Spaces

By Miss Aldridge

Disclaimer: These characters all belong to DC comics, who keep them in a bottled city and spy on them. You think they're comics, but they're actually detailed reports.

Author's Notes: Just a bit of messing around with ideas really. This was written at eight in the morning when I was staying over a friend's on her spare bed. The room was huge with not much furniture and a lot of bare flooring. It was weird.

The two parts here don't exactly fit together, but are linked by theme. Don't ask me where the tenses are going. I'm still not overly happy with my portrayal of Dick and Tim together, but I'm working on it.

Part One.

It's the vast spaces in Wayne Manor that get to the young Dick Grayson. Huge rooms with expanses of carpet between each piece of furniture, driftwood loose and untethered. He finds it unnerving. There's just no getting his head round the empty spaces. They look strange.

Back home –what had been his home, before his parents, well, you know- there was never an inch to spare. The trailer was what his mom called "organised chaos", his dad "a right mess", and Dick "normal". He didn't think you were meant to see the carpet, let alone know what colour it was (possibly yellow, though darkened with stains and age). Moving around the small trailer was an exercise in finding bare patches of carpet to step between, not that the objects on the floor were considered dangerous water. In the absence of any more cupboards, the floor had simply become, as a necessity, another storage area.

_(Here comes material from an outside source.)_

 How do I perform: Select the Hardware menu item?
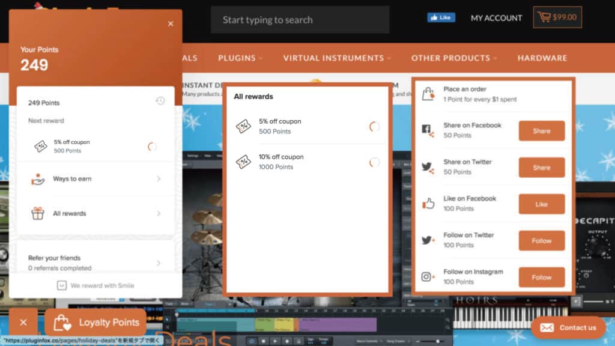pos(542,58)
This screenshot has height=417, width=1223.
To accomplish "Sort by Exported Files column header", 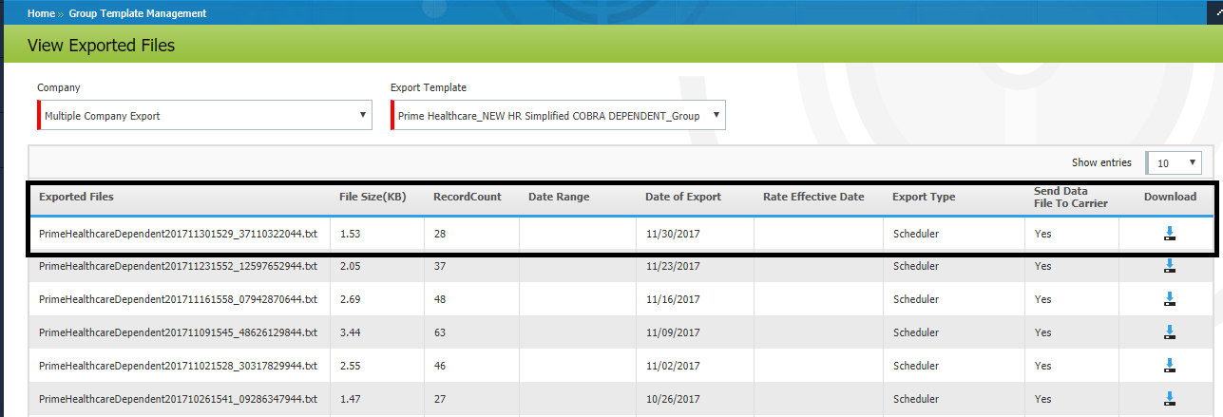I will click(76, 197).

Alfred doesn't approve of this method. "Clothes belong in the wardrobe or the washbasket, Master Dick," he says in his absolutely firm, no nonsense, there's-no-arguing-with-me voice. He scares Dick a little. The idea of having someone around simply to tell you off is odd, in his opinion. Back in the circus people had told him off, obviously, but that was different, they didn't follow you around with the express purpose of doing so. It isn't fair. Big spaces are just made to be moved around in, not just walking around on one level either.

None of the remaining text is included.